I have a work laptop that is joined to our Active Directory domain. When I would bring it home it would take about 90 seconds to unlock. I finally took a packet capture via tcpdump on my home router running OpenWRT in order to see what the heck it was doing for that long.
I knew it would be trying to query DNS and I also knew that it would not find what it was looking for, since it queries, via SRV records, various services in the
_mscdc zone of your domain. For example:
_ldap._tcp.dc._mscdc.mydomain.me. Sure enough, those responses quickly answered with a “no such name.” So that's not causing the slowdown (well, very slightly, but nothing really worth mentioning).

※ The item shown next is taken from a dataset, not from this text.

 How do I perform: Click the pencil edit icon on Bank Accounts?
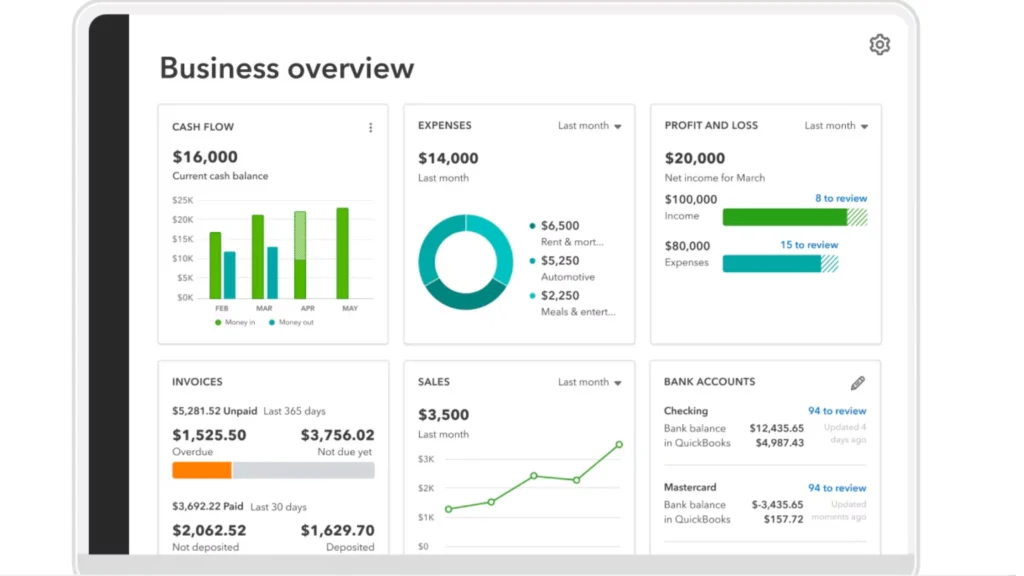858,382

Because DNS wasn't working, it started try alternate methods of locating a domain controller. It started sending
NetBIOS Name Service broadcasts on UDP port 137. It also started sending multicast queries to 224.0.0.252 on UDP port 5355, which is
Link-Local Multicast Name Resolution. I wondered if I disabled both of those methods if it would increase my unlock speed. It did! If I'm on the LAN (or VPN'ed in), DNS works just fine, so I don't need these fallback methods. Perhaps there's more I could have done, but I was satisfied with my results. The method behind those results I explain in the next paragraph...

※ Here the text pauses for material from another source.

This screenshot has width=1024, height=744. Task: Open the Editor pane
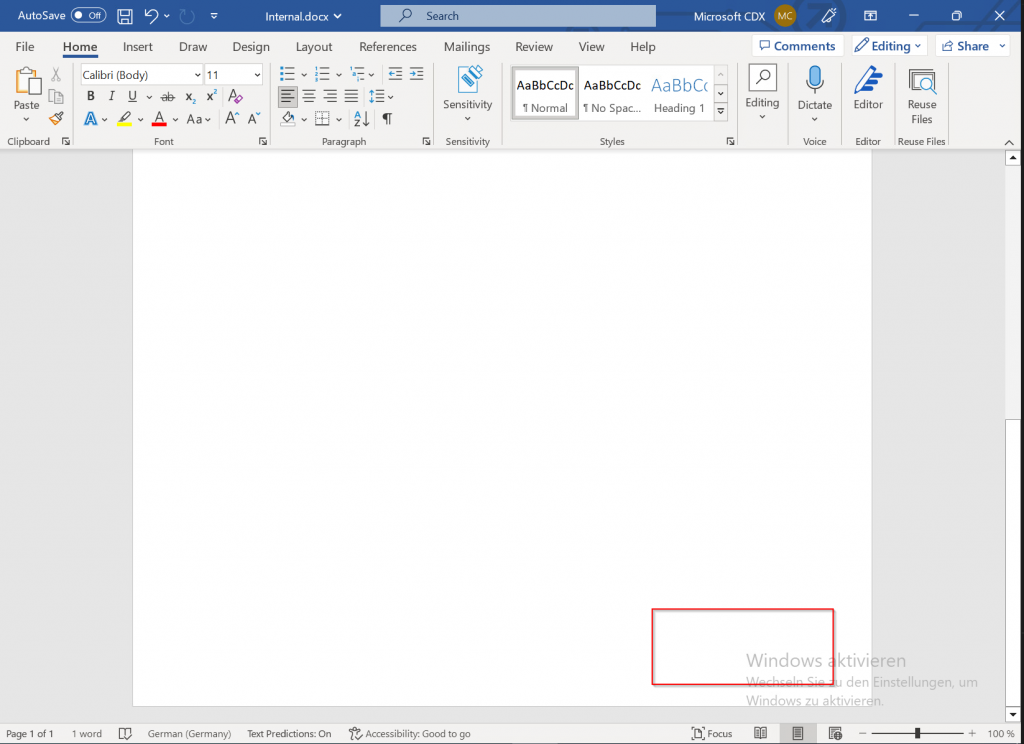click(868, 94)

Disabling NetBIOS over TCP/IP Manually and via DHCP
To disable NetBIOS over TCP/IP manually, go into the TCP/IP settings in Windows 7/8/10. Go to Advanced, WINS,
Disable NetBIOS over TCP/IP.
For DHCP, you can search the Internet for how to disable this via various DHCP server software. Since I run OpenWRT at home, I'll focus on that. DHCP option 43 is the “vendor specific” attribute. As for the other parts of it, I won't go into that at this point. OpenWRT runs dnsmasq for IPv4 DHCP. The syntax for setting NetBIOS via option 43 for dnsmasq can be found
here. To adapt that to OpenWRT, just add the following line to
/etc/config/dhcp
under the config dhcp 'lan' context:
config dhcp 'lan'
list 'dhcp_option' '43.01:04:00:00:00:02'
Disabling Link-Local Multicast Name Resolution
There is no DHCP option for disabling Link-Local Multicast Name Resolution, so it has to be done on the device itself via registry entry at:
HKEY_LOCAL_MACHINE\SOFTWARE\Policies\Microsoft\Windows NT\DNSClient
Create a
DWORD
value called
EnableMulticast
with a value of 0.
Hopefully your domain computer “logs in” and unlocks faster via cached credentials, even when you're out of communication with a domain controller.